:: Required action ::
Set down, character for character, everything in the records below from the line holding "Hier endet der demokratische Sektor (92, 967)" down to the line holding "Das Schweigen der Lämmer (83, 1114)", and no other line.

:: Input for this task ::
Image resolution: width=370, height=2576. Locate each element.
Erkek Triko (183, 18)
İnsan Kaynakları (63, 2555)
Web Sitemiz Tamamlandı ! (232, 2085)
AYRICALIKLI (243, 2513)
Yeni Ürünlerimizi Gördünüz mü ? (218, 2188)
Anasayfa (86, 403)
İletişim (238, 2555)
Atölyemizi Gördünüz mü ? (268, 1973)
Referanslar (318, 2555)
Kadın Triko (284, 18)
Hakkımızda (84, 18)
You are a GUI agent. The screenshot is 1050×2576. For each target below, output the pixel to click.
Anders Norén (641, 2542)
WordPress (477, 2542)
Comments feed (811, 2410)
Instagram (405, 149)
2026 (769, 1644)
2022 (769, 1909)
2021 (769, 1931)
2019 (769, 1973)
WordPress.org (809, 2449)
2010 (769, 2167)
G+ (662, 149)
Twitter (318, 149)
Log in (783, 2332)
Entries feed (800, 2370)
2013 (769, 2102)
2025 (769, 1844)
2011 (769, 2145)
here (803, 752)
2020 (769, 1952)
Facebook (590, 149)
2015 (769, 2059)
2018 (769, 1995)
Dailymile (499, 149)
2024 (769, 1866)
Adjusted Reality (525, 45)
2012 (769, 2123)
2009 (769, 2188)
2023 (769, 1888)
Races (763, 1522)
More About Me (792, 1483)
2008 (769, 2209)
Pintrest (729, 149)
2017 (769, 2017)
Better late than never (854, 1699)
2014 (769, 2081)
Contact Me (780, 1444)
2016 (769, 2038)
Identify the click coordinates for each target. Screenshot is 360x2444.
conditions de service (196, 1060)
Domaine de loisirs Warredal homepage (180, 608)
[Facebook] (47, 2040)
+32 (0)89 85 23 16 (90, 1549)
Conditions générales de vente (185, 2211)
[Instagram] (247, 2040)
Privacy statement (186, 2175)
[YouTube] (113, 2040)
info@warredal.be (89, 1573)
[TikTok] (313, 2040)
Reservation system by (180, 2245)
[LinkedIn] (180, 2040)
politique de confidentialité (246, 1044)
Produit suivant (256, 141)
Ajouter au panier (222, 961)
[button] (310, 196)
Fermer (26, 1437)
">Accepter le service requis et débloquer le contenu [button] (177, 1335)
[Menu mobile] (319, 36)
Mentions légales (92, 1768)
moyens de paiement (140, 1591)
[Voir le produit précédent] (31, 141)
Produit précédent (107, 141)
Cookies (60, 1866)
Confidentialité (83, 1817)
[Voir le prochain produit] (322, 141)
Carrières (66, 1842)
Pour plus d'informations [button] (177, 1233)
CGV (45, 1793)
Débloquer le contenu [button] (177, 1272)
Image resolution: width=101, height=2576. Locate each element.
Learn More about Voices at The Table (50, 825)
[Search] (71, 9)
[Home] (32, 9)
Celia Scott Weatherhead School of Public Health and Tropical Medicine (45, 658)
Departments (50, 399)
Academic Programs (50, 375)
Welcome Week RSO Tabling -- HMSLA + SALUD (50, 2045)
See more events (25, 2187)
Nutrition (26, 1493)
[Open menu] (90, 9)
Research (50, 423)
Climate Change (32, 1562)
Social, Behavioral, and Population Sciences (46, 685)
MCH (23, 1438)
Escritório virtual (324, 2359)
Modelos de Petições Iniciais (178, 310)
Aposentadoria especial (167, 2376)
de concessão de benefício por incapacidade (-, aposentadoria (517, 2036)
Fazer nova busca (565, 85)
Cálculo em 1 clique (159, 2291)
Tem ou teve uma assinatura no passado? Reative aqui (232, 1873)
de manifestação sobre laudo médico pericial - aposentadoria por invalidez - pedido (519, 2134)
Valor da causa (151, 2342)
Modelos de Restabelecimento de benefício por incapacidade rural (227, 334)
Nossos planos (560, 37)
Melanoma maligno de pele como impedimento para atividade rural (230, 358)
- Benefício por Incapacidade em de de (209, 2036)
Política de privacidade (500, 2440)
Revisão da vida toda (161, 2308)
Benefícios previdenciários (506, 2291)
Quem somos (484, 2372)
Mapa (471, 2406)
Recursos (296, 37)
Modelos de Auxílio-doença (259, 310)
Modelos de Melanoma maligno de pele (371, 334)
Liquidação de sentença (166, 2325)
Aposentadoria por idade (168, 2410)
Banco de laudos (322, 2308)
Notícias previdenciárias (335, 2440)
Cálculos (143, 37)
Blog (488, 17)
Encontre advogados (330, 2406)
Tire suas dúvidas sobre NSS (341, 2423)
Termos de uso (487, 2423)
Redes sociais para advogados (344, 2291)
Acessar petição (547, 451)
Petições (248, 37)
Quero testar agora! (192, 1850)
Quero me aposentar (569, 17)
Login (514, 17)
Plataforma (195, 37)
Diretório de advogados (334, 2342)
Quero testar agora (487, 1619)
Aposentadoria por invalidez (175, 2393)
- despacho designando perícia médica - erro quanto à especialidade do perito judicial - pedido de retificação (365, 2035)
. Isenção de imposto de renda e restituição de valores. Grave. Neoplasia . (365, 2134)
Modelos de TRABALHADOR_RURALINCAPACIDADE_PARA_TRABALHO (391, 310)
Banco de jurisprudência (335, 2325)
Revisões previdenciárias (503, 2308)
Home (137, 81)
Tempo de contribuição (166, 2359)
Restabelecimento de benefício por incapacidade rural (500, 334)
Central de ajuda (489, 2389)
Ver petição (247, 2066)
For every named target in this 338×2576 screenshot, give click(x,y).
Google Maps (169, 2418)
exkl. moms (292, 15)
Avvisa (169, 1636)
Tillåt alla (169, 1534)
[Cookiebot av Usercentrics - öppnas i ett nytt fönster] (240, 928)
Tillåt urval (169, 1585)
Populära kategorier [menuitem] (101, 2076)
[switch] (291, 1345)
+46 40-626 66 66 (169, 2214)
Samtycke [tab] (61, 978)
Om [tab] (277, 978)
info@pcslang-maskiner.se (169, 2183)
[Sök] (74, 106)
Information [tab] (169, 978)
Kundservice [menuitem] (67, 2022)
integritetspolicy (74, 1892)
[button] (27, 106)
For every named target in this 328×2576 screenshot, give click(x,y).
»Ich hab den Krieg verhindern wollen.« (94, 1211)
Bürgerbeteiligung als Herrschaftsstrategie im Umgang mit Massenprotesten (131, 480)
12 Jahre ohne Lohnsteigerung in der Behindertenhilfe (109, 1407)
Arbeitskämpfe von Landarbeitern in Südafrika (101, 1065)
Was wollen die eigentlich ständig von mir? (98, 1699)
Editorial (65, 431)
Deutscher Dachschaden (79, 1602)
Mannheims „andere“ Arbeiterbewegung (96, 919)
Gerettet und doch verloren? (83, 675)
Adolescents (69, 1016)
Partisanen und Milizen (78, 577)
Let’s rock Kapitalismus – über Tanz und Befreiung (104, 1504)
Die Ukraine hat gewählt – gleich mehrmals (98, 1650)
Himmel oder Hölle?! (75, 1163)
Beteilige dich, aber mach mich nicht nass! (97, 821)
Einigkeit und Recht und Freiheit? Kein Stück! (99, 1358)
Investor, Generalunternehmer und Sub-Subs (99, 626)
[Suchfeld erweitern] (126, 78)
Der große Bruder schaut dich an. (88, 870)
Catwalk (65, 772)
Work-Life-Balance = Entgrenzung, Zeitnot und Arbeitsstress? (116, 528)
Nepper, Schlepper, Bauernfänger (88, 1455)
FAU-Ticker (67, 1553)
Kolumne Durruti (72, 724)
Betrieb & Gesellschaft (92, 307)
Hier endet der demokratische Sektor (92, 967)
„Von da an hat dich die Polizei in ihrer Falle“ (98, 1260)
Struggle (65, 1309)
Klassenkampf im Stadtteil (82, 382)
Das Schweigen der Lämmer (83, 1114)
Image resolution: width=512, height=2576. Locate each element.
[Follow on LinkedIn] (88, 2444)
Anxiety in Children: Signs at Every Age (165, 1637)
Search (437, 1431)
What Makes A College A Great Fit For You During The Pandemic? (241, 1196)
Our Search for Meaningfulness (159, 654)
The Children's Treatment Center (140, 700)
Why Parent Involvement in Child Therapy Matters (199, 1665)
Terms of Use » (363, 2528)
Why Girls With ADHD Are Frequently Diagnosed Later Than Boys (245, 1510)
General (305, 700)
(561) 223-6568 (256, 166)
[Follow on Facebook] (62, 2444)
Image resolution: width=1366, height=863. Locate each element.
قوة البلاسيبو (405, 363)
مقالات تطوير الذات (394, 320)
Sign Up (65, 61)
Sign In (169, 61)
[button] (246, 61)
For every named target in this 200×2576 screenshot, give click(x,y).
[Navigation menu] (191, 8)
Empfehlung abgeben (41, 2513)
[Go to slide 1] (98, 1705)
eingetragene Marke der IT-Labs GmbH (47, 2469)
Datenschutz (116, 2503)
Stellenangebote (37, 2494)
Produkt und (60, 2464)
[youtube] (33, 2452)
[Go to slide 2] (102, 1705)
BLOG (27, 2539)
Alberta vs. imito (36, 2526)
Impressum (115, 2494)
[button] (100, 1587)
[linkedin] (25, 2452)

:: Problem solution ::
Hier endet der demokratische Sektor (92, 967)
„Von da an hat dich die Polizei in ihrer Falle“ (98, 1260)
Struggle (65, 1309)
Klassenkampf im Stadtteil (82, 382)
Das Schweigen der Lämmer (83, 1114)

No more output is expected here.